職場で構築しているAIエージェントは、キャリアにおける最も「持ち運べる資産」になるかもしれない。だが、それはあなたのものなのだろうか。
何十年もの間、取り決めは明快だった。企業がツール、データ、インフラを提供し、あなたは思考を提供する。退職すれば、インフラは会社に残る。あなたとともに移動できるのは、頭の中に持ち帰れるものだけだった。
その取り決めが変わりつつある。
いま、あなたがつくっているのは別の何かだ。会社のツールを使うだけではない。自分の仕事の上に、自分自身の「思考レイヤー」を築いている。AIエージェントや個人用AIシステムを構築し、それに「自分がどう考えるか」「どう論点を組み立てるか」「トレードオフをどう評価するか」「意思決定をどう伝えるか」を学習させている。最初は生産性の話に見える。下書きを速くつくる、より多くのデータを分析する、反復作業を自動化する。だが時間が経つにつれ、より重大なものになっていく。職業人としてのあなたの動き方をデジタルに拡張した存在になるのだ。
当面の前提は「仕事の文脈でつくったものは組織の所有物」というものだ。しかし、こうしたシステムがあなたの思考や働き方をモデル化するのであれば、従来の「会社の資産」という区分にきれいには収まらない。むしろ、あなた自身のデジタルな延長のように見え始める。
そこで、働き方の未来の核心にある所有権の問いが立ち上がる。退職するとき、あなたのAIシステムもあなたとともに出ていくのか。

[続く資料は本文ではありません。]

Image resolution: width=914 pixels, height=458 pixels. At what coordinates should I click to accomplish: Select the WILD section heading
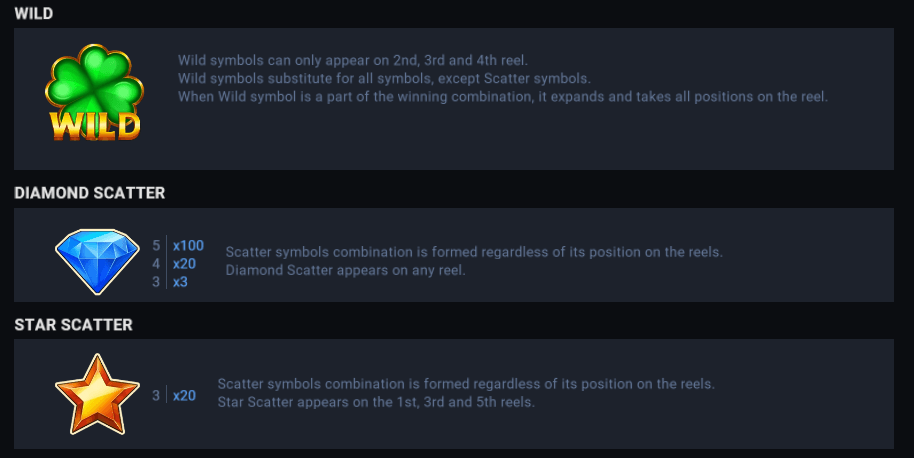point(34,14)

AIエージェントが「拡張された職業的自己」を生み出す
歴史的に、あなたの能力は所属した組織の内部に蓄積されてきた。研修、ツール、経験は会社の資産であり、あなたとともに移動できるのは、新しい環境で再現できる分だけだった。
だが、それだけでは全体像を説明できなくなっている。
ナレッジワーカーは「個人の能力スタック(capability stack)」と呼べるもの、すなわち役割が変わっても持続するシステムを構築し始めている。開発者は職をまたいで持ち運べる自動化やスクリプトをつくる。クリエイターは自分のコンテンツでモデルを訓練し、実質的に自分の声をスケールさせる。ストラテジストは、自分特有のスタイルでメモを起草し、意思決定を分析し、ワークフローを管理するAIシステムを設定する。時間の経過とともに、こうした個人用AIシステムは、判断、嗜好、蓄積された経験を、次に続くあらゆる役割で再利用し、磨き込める形で符号化していく。
これにより、働き方の未来におけるAIシステムの所有権をめぐる新たな問いが生まれる。CRM(顧客関係管理システム)は会社に属する。だが、あなたがどう考えるかに即して戦略を起草する個人用AIシステムは、そのカテゴリに整然とは収まらない。